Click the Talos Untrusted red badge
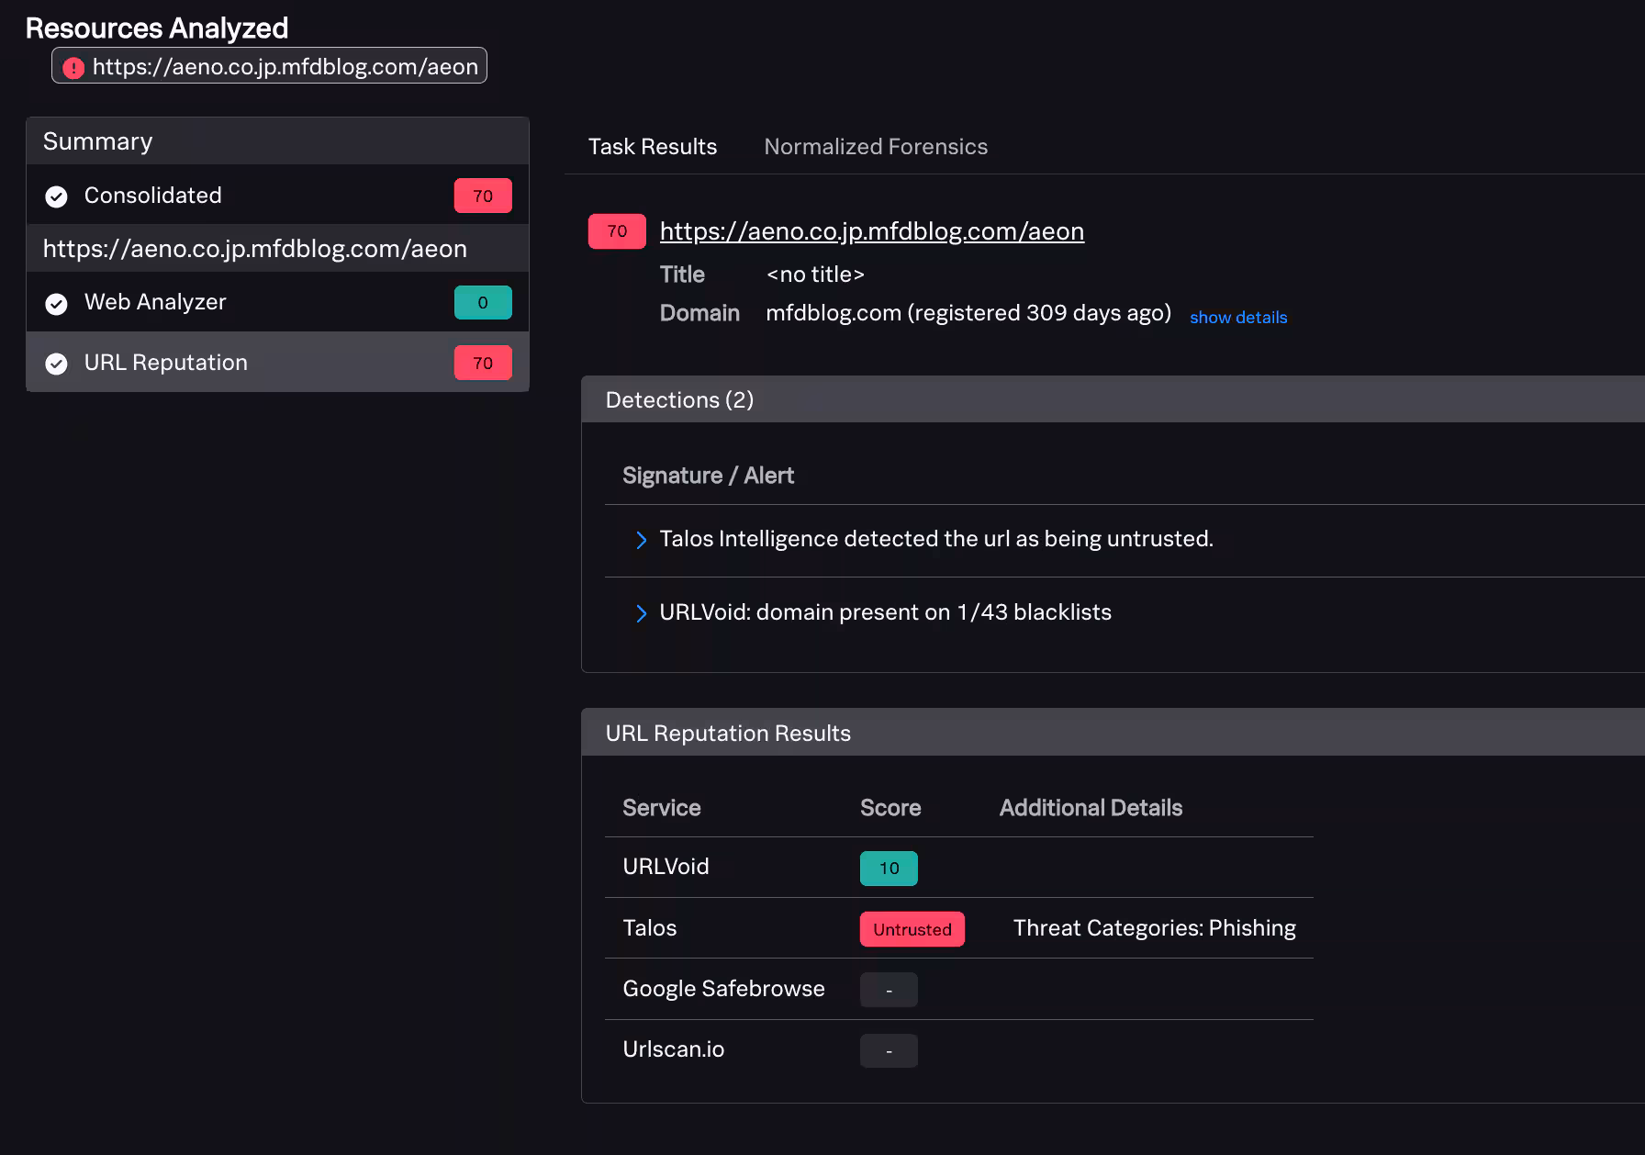tap(912, 929)
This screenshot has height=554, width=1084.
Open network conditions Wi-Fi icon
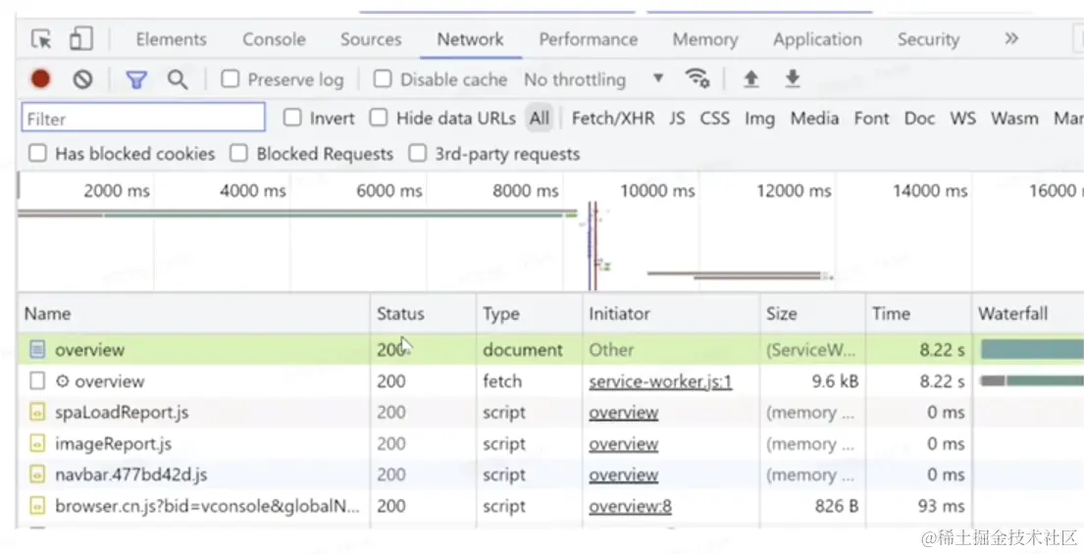(697, 79)
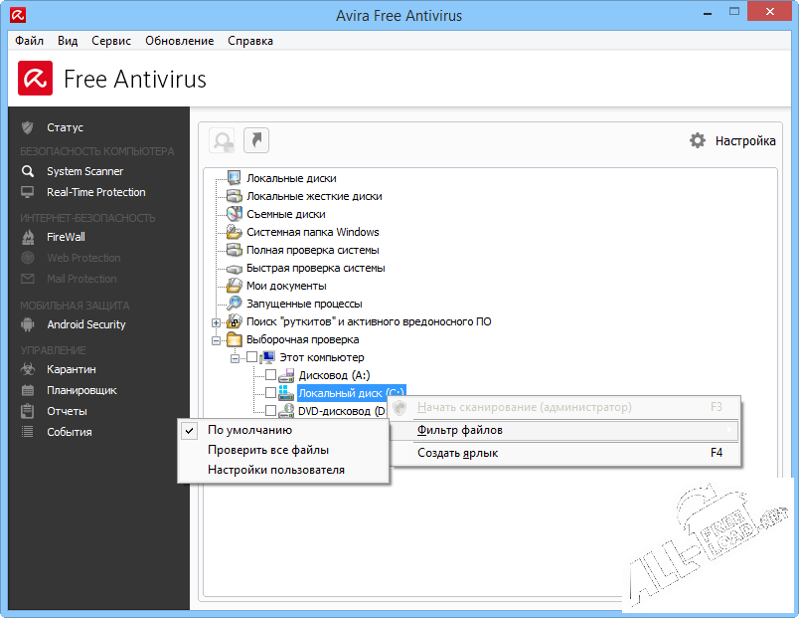
Task: Check the Дисковод (A:) checkbox
Action: tap(270, 375)
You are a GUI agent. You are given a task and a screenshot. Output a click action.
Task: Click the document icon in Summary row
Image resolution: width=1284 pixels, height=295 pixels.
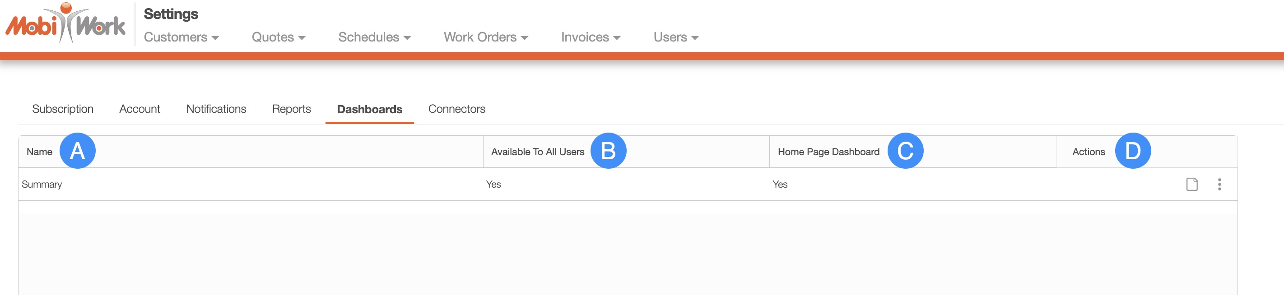(x=1191, y=184)
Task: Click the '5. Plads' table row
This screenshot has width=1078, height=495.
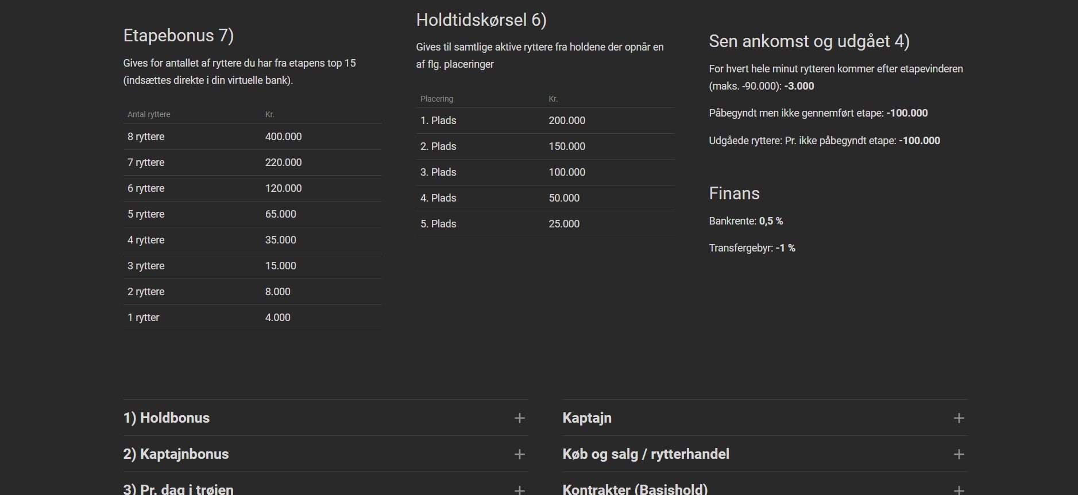Action: coord(544,224)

-------

Exercise goal »
Restate all of the material above word for word, excluding the pictures.

Expected answer »
Click the Talos Untrusted red badge
tap(912, 929)
This screenshot has height=554, width=1084.
Open network conditions Wi-Fi icon
(697, 79)
Task: Check the Дисковод (A:) checkbox
Action: tap(270, 375)
You are a GUI agent. You are given a task and a screenshot. Output a click action.
Task: Click the document icon in Summary row
Image resolution: width=1284 pixels, height=295 pixels.
(x=1191, y=184)
Task: Click the '5. Plads' table row
This screenshot has width=1078, height=495.
Action: coord(544,224)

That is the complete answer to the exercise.